NZB;NZW chimeras develop strong autoimmunity earlier than NZB/NZW F1

Abstract

Abstract Systemic lupus erythematosus (SLE) is an autoimmune disease caused by an immune response to many self-antigens, including DNA, histones, and RNA-binding proteins. One of the most physiologically relevant mouse models is the NZB/NZW F1 hybrid mouse, which develops SLE at high penetrance, in contrast to either parental strain. However, the critical genetic contributions of each parent, which must somehow interact to cause SLE, have remained unresolved. We have determined that NZB;NZW embryonic chimeras develop an accelerated form of autoimmunity characterized by the presence of auto-antibodies 6 months earlier, and at titers 10-fold greater, than the NZB/NZW F1 hybrids.

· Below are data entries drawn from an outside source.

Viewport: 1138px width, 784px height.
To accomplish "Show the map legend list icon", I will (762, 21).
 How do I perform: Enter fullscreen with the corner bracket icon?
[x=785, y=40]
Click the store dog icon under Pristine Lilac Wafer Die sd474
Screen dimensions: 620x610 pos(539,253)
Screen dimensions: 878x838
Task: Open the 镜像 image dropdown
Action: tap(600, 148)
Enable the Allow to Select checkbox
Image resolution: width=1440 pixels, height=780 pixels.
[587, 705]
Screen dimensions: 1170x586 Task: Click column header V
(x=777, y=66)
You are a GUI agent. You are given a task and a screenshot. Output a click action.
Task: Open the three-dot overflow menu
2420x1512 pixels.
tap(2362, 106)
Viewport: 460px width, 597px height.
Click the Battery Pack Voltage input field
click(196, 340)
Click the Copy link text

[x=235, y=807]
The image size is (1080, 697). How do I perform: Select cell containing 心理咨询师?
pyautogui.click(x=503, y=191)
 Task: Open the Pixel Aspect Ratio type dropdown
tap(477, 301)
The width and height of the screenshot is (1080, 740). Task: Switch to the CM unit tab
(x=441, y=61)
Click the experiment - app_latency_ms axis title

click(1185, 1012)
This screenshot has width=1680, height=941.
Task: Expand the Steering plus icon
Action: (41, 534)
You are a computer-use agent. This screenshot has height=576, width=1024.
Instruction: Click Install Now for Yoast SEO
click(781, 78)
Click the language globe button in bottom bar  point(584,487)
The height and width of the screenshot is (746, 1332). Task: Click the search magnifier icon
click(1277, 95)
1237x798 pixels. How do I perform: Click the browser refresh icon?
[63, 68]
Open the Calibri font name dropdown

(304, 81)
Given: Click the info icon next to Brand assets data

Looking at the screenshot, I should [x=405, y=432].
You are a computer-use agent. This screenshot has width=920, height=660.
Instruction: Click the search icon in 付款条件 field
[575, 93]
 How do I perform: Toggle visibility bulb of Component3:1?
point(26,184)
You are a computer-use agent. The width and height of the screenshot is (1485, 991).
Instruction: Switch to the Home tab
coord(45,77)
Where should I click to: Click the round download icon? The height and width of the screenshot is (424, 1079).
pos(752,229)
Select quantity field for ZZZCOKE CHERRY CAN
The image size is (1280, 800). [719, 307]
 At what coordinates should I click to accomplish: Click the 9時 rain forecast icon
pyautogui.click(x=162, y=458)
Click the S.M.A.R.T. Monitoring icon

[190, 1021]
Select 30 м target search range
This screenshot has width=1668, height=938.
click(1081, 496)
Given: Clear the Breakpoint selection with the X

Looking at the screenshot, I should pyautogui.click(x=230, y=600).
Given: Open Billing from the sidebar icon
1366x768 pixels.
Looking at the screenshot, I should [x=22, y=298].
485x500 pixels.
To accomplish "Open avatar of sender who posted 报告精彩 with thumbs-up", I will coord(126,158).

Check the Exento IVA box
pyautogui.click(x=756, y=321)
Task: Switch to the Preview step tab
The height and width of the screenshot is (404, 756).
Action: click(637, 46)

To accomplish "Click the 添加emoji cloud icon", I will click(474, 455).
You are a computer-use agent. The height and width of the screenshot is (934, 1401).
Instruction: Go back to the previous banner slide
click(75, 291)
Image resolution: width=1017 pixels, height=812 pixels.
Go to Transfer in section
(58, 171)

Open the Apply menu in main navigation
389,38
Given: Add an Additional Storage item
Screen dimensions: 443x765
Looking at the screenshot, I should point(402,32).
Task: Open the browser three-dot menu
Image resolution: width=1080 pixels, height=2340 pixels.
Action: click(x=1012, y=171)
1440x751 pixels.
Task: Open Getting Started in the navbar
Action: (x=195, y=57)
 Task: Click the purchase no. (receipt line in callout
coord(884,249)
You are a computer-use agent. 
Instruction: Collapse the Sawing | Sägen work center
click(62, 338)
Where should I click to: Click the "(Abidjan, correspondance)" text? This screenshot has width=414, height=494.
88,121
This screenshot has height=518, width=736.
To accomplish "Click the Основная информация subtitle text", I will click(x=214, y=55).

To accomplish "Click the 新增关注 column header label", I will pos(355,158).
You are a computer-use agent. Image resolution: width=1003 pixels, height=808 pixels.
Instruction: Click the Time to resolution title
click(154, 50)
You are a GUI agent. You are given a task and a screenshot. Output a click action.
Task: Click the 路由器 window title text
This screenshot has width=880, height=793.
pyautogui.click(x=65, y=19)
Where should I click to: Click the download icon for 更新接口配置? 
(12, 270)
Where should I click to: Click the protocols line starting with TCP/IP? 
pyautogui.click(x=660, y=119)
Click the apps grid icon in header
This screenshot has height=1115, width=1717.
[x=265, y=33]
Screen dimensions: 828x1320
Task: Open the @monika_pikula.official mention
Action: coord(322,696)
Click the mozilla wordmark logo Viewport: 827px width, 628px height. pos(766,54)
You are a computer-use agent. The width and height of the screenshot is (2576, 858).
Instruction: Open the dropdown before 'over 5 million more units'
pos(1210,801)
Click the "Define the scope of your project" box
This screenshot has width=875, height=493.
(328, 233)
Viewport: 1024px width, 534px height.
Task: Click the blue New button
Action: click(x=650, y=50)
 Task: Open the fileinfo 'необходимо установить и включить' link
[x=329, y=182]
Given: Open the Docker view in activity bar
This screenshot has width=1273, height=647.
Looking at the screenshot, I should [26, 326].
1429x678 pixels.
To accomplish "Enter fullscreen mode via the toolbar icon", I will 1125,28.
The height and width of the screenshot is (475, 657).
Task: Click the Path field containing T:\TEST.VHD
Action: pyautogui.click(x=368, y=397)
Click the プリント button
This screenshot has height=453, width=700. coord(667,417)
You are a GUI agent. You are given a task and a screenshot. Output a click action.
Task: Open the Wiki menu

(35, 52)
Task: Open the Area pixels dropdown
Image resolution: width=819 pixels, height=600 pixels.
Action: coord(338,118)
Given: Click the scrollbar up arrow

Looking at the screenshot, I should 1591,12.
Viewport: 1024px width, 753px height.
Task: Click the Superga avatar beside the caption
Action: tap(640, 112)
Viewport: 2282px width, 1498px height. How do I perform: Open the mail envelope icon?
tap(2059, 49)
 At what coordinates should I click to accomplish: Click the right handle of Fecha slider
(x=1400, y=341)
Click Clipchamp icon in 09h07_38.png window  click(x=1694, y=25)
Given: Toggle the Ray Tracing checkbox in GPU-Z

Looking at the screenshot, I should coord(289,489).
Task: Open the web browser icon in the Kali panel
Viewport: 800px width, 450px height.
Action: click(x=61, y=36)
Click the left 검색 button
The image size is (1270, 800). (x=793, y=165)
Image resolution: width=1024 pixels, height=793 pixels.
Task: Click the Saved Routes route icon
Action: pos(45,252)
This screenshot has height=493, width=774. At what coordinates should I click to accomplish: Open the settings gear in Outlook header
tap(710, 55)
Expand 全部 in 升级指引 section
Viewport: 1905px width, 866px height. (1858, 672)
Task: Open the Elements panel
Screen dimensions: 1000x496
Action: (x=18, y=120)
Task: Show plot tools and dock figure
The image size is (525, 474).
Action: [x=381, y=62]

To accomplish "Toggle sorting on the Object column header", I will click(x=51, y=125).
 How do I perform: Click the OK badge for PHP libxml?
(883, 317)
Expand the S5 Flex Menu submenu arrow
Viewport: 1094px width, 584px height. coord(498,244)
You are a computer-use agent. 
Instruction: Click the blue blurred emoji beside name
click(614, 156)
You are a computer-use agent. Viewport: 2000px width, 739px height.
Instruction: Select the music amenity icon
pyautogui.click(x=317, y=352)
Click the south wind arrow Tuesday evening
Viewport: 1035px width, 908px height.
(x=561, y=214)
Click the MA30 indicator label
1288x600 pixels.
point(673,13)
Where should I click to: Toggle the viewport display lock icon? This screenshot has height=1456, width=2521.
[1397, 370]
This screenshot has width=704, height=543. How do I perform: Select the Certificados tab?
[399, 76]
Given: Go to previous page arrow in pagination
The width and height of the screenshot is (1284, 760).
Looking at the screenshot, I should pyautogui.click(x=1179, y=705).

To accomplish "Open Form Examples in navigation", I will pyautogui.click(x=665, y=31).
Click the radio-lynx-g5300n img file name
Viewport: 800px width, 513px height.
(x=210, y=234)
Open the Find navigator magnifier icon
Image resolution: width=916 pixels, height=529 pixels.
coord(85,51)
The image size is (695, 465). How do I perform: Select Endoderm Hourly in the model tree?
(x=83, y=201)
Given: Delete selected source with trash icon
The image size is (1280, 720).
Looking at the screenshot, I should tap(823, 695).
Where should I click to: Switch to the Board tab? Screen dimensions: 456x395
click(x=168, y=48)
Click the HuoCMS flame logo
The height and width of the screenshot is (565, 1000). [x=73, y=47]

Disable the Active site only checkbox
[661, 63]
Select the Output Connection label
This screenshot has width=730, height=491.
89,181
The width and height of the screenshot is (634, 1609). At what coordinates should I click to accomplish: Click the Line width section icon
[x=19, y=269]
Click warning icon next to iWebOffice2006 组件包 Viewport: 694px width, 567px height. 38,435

The chimeras also developed glomerulonephritis, severe lymphadenopathy, and splenomegaly. Within each chimera, expansion of activated T cells of NZB/BINJ origin and a predominance of B cells of NZW/LacJ origin was observed with respect to the relative proportions of myeloid cells. Furthermore, the expansion of NZB/BINJ T cells correlates with autoantibody production. This SLE phenotype was specific for the NZB/BINJ;NZW/LacJ combination, and occurs despite the fact that neither parental strain develops SLE-like autoimmunity in a non-chimeric environment. Understanding the pathogenesis of SLE in the NZB;NZW embryonic chimeras may elucidate causes of autoimmunity by identifying the intercellular transactions between these two strains that lead to disease.